Activity — Each entry below is to be copied verbatim.

(Collected data)
......
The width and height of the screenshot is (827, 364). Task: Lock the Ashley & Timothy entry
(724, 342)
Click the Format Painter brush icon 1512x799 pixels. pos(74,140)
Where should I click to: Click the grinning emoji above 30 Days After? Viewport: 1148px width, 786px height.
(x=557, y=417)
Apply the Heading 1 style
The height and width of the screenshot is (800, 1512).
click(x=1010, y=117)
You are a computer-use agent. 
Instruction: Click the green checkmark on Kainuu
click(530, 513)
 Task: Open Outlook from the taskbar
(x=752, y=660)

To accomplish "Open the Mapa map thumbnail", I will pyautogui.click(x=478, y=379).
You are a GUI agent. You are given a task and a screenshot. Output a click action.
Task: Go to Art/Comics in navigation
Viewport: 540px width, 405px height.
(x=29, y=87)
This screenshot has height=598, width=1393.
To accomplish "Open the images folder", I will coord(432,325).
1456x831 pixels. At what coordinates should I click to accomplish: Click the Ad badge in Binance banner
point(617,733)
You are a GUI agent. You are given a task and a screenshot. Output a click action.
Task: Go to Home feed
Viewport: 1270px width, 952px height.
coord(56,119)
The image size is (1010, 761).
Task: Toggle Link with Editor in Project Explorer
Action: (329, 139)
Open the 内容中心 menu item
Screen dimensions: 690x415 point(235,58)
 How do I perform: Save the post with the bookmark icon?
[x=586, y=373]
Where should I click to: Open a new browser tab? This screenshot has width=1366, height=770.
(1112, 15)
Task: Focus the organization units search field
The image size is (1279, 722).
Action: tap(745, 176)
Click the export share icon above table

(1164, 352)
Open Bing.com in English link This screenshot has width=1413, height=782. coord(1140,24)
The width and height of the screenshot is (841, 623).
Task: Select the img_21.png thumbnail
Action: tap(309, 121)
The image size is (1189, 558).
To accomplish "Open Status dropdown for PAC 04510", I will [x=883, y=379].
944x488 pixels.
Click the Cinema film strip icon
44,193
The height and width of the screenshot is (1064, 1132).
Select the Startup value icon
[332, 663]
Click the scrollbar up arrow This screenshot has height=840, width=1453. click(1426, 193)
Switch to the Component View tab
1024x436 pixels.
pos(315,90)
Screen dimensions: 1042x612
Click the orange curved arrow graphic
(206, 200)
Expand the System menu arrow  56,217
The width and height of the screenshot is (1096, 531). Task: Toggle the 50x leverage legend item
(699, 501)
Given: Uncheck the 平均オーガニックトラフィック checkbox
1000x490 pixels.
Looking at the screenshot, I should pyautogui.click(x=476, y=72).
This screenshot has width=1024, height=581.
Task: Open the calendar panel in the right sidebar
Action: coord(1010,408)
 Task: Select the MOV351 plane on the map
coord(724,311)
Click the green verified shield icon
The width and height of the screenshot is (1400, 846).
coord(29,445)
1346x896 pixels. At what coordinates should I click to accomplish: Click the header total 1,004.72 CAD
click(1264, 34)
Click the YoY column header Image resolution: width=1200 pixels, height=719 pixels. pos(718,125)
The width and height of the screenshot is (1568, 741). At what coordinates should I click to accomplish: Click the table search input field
......
Answer to the problem —
The width and height of the screenshot is (827, 364). Task: Lock the Ashley & Timothy entry
(724, 342)
Click the Format Painter brush icon 1512x799 pixels. pos(74,140)
Where should I click to: Click the grinning emoji above 30 Days After? Viewport: 1148px width, 786px height.
(x=557, y=417)
Apply the Heading 1 style
The height and width of the screenshot is (800, 1512).
click(x=1010, y=117)
You are a computer-use agent. 
Instruction: Click the green checkmark on Kainuu
click(530, 513)
 Task: Open Outlook from the taskbar
(x=752, y=660)

To accomplish "Open the Mapa map thumbnail", I will pyautogui.click(x=478, y=379).
You are a GUI agent. You are given a task and a screenshot. Output a click action.
Task: Go to Art/Comics in navigation
Viewport: 540px width, 405px height.
(x=29, y=87)
This screenshot has height=598, width=1393.
To accomplish "Open the images folder", I will coord(432,325).
1456x831 pixels. At what coordinates should I click to accomplish: Click the Ad badge in Binance banner
point(617,733)
You are a GUI agent. You are given a task and a screenshot. Output a click action.
Task: Go to Home feed
Viewport: 1270px width, 952px height.
coord(56,119)
The image size is (1010, 761).
Task: Toggle Link with Editor in Project Explorer
Action: (329, 139)
Open the 内容中心 menu item
Screen dimensions: 690x415 point(235,58)
 How do I perform: Save the post with the bookmark icon?
[x=586, y=373]
Where should I click to: Open a new browser tab? This screenshot has width=1366, height=770.
(1112, 15)
Task: Focus the organization units search field
The image size is (1279, 722).
Action: tap(745, 176)
Click the export share icon above table

(1164, 352)
Open Bing.com in English link This screenshot has width=1413, height=782. coord(1140,24)
The width and height of the screenshot is (841, 623).
Task: Select the img_21.png thumbnail
Action: tap(309, 121)
The image size is (1189, 558).
To accomplish "Open Status dropdown for PAC 04510", I will [x=883, y=379].
944x488 pixels.
Click the Cinema film strip icon
44,193
The height and width of the screenshot is (1064, 1132).
Select the Startup value icon
[332, 663]
Click the scrollbar up arrow This screenshot has height=840, width=1453. click(1426, 193)
Switch to the Component View tab
1024x436 pixels.
pos(315,90)
Screen dimensions: 1042x612
Click the orange curved arrow graphic
(206, 200)
Expand the System menu arrow  56,217
The width and height of the screenshot is (1096, 531). Task: Toggle the 50x leverage legend item
(699, 501)
Given: Uncheck the 平均オーガニックトラフィック checkbox
1000x490 pixels.
Looking at the screenshot, I should pyautogui.click(x=476, y=72).
This screenshot has width=1024, height=581.
Task: Open the calendar panel in the right sidebar
Action: coord(1010,408)
 Task: Select the MOV351 plane on the map
coord(724,311)
Click the green verified shield icon
The width and height of the screenshot is (1400, 846).
coord(29,445)
1346x896 pixels. At what coordinates should I click to accomplish: Click the header total 1,004.72 CAD
click(1264, 34)
Click the YoY column header Image resolution: width=1200 pixels, height=719 pixels. pos(718,125)
The width and height of the screenshot is (1568, 741). At what coordinates should I click to accomplish: Click the table search input field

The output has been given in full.